Activity -> From the data below, repeat exactly the lines from the line with "Click the filter" to the line with "Image resolution: width=1568 pixels, height=600", both included.

Saved entries ->
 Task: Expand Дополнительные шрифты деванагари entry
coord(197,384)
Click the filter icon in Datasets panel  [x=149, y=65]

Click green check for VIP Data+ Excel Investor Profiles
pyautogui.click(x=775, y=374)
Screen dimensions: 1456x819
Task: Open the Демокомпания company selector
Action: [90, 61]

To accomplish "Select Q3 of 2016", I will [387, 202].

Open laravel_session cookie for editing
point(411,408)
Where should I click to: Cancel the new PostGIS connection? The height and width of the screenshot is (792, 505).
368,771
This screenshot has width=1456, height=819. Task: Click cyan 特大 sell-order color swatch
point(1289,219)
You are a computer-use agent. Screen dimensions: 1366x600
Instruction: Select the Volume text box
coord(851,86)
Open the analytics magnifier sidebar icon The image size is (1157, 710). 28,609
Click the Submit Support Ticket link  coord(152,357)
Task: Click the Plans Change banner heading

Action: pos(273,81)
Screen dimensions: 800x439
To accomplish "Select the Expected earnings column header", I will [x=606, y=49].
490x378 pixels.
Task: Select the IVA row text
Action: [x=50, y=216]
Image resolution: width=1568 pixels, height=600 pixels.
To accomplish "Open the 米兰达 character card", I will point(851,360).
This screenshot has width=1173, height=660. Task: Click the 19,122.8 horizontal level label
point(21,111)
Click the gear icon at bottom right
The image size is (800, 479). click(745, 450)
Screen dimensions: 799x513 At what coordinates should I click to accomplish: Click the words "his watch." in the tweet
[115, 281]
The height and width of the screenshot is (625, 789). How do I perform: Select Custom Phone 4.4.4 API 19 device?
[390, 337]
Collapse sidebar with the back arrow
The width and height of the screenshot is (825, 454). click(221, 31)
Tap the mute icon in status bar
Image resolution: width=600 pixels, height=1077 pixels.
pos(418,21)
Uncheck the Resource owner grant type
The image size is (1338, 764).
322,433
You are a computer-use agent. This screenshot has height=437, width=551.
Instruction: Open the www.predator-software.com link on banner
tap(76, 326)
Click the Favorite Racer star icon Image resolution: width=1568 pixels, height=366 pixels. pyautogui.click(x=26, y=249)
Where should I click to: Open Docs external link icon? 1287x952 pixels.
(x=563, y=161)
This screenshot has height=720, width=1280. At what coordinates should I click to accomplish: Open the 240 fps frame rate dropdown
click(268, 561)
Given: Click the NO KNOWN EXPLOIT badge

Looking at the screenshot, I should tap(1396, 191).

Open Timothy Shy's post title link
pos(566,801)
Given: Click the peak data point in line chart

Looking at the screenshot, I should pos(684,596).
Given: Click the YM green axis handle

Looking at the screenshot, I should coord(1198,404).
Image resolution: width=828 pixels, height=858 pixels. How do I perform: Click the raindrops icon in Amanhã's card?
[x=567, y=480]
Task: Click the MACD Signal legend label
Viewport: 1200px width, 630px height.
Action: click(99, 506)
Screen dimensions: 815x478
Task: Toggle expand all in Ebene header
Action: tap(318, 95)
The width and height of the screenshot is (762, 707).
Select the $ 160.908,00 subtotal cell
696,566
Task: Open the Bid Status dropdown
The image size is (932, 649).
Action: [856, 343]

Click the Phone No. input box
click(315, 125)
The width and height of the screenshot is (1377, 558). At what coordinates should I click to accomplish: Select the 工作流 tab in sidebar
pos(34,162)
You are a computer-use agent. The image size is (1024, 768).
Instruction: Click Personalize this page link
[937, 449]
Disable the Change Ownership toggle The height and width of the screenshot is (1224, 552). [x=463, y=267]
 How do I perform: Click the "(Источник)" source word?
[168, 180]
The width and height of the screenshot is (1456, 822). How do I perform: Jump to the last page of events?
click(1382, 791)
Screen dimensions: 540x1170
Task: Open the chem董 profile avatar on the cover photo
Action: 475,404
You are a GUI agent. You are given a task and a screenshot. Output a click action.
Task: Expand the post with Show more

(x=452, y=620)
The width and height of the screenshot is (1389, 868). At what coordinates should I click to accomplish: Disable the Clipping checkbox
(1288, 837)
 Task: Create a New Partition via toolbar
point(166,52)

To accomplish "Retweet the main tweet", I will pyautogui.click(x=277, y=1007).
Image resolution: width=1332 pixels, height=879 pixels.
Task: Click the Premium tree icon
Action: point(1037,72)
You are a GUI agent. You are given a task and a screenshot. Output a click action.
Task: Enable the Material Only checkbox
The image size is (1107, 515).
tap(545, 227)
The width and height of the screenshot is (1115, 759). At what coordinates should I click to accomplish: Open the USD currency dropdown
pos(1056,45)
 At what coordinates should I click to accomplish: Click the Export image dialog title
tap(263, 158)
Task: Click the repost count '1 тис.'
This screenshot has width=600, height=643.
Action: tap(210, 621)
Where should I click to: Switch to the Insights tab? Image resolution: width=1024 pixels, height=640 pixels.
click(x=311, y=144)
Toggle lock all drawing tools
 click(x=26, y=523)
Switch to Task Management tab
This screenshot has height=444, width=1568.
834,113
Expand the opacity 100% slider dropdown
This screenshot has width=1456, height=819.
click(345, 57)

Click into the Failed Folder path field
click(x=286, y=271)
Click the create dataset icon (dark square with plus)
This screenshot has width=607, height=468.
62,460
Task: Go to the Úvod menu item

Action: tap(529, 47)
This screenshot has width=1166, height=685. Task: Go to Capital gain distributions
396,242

Answer area ->
Click the filter icon in Datasets panel  [x=149, y=65]

Click green check for VIP Data+ Excel Investor Profiles
pyautogui.click(x=775, y=374)
Screen dimensions: 1456x819
Task: Open the Демокомпания company selector
Action: [90, 61]

To accomplish "Select Q3 of 2016", I will [387, 202].

Open laravel_session cookie for editing
point(411,408)
Where should I click to: Cancel the new PostGIS connection? The height and width of the screenshot is (792, 505).
368,771
This screenshot has width=1456, height=819. Task: Click cyan 特大 sell-order color swatch
point(1289,219)
You are a computer-use agent. Screen dimensions: 1366x600
Instruction: Select the Volume text box
coord(851,86)
Open the analytics magnifier sidebar icon The image size is (1157, 710). 28,609
Click the Submit Support Ticket link  coord(152,357)
Task: Click the Plans Change banner heading

Action: pos(273,81)
Screen dimensions: 800x439
To accomplish "Select the Expected earnings column header", I will [x=606, y=49].
490x378 pixels.
Task: Select the IVA row text
Action: [x=50, y=216]
Image resolution: width=1568 pixels, height=600 pixels.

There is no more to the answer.